- **Task instructions**: Copy out all of the records below, swapping "Screen dimensions" for "Display size" each time it occurs and leaving everything else unchanged.

- **Source data**:
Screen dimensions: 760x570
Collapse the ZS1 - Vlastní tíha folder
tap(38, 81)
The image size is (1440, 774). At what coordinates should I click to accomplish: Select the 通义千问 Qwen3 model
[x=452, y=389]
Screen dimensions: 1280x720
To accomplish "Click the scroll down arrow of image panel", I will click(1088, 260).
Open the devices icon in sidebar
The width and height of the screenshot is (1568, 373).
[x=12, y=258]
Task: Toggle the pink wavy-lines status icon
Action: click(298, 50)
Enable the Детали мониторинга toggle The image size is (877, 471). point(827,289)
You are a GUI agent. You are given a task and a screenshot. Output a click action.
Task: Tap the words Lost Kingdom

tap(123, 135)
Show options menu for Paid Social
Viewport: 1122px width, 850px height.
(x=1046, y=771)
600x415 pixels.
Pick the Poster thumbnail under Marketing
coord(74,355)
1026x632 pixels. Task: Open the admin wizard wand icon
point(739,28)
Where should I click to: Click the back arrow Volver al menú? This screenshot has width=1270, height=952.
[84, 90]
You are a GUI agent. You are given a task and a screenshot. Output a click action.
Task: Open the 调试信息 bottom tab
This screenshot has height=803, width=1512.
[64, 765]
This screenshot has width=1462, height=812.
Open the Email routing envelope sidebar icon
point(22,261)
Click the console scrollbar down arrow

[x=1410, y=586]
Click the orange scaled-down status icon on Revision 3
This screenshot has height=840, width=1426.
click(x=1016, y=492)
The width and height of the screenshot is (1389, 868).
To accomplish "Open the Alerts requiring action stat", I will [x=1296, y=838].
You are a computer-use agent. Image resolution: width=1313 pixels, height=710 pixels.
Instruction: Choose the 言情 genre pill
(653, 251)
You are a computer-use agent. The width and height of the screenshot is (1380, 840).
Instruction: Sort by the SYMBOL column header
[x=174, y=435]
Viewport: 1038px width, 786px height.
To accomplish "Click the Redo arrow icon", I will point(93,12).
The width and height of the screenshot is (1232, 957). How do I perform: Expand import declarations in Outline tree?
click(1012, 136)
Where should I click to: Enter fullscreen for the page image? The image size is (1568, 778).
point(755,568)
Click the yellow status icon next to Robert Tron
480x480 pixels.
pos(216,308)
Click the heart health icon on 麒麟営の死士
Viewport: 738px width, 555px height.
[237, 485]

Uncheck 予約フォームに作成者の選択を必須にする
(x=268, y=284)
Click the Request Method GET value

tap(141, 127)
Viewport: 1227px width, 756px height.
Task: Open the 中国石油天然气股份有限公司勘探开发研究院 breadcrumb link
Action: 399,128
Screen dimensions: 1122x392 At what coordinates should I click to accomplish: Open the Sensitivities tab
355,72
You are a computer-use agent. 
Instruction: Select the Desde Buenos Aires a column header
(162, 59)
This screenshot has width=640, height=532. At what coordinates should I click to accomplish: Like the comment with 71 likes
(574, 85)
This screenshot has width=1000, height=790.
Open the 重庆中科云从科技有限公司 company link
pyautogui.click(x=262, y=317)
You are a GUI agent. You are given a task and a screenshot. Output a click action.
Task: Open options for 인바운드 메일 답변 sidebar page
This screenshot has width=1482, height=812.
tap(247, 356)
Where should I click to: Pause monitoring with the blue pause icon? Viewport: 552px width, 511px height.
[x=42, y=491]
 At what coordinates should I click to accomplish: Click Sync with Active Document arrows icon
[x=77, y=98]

- **Written answer**:
Display size: 760x570
Collapse the ZS1 - Vlastní tíha folder
tap(38, 81)
The image size is (1440, 774). At what coordinates should I click to accomplish: Select the 通义千问 Qwen3 model
[x=452, y=389]
Display size: 1280x720
To accomplish "Click the scroll down arrow of image panel", I will click(1088, 260).
Open the devices icon in sidebar
The width and height of the screenshot is (1568, 373).
[x=12, y=258]
Task: Toggle the pink wavy-lines status icon
Action: click(298, 50)
Enable the Детали мониторинга toggle The image size is (877, 471). point(827,289)
You are a GUI agent. You are given a task and a screenshot. Output a click action.
Task: Tap the words Lost Kingdom

tap(123, 135)
Show options menu for Paid Social
Viewport: 1122px width, 850px height.
(x=1046, y=771)
600x415 pixels.
Pick the Poster thumbnail under Marketing
coord(74,355)
1026x632 pixels. Task: Open the admin wizard wand icon
point(739,28)
Where should I click to: Click the back arrow Volver al menú? This screenshot has width=1270, height=952.
[84, 90]
You are a GUI agent. You are given a task and a screenshot. Output a click action.
Task: Open the 调试信息 bottom tab
This screenshot has height=803, width=1512.
[64, 765]
This screenshot has width=1462, height=812.
Open the Email routing envelope sidebar icon
point(22,261)
Click the console scrollbar down arrow

[x=1410, y=586]
Click the orange scaled-down status icon on Revision 3
This screenshot has height=840, width=1426.
click(x=1016, y=492)
The width and height of the screenshot is (1389, 868).
To accomplish "Open the Alerts requiring action stat", I will [x=1296, y=838].
You are a computer-use agent. Image resolution: width=1313 pixels, height=710 pixels.
Instruction: Choose the 言情 genre pill
(653, 251)
You are a computer-use agent. The width and height of the screenshot is (1380, 840).
Instruction: Sort by the SYMBOL column header
[x=174, y=435]
Viewport: 1038px width, 786px height.
To accomplish "Click the Redo arrow icon", I will point(93,12).
The width and height of the screenshot is (1232, 957). How do I perform: Expand import declarations in Outline tree?
click(1012, 136)
Where should I click to: Enter fullscreen for the page image? The image size is (1568, 778).
point(755,568)
Click the yellow status icon next to Robert Tron
480x480 pixels.
pos(216,308)
Click the heart health icon on 麒麟営の死士
Viewport: 738px width, 555px height.
[237, 485]

Uncheck 予約フォームに作成者の選択を必須にする
(x=268, y=284)
Click the Request Method GET value

tap(141, 127)
Viewport: 1227px width, 756px height.
Task: Open the 中国石油天然气股份有限公司勘探开发研究院 breadcrumb link
Action: 399,128
Display size: 1122x392 At what coordinates should I click to accomplish: Open the Sensitivities tab
355,72
You are a computer-use agent. 
Instruction: Select the Desde Buenos Aires a column header
(162, 59)
This screenshot has width=640, height=532. At what coordinates should I click to accomplish: Like the comment with 71 likes
(574, 85)
This screenshot has width=1000, height=790.
Open the 重庆中科云从科技有限公司 company link
pyautogui.click(x=262, y=317)
You are a GUI agent. You are given a task and a screenshot. Output a click action.
Task: Open options for 인바운드 메일 답변 sidebar page
This screenshot has width=1482, height=812.
tap(247, 356)
Where should I click to: Pause monitoring with the blue pause icon? Viewport: 552px width, 511px height.
[x=42, y=491]
 At what coordinates should I click to accomplish: Click Sync with Active Document arrows icon
[x=77, y=98]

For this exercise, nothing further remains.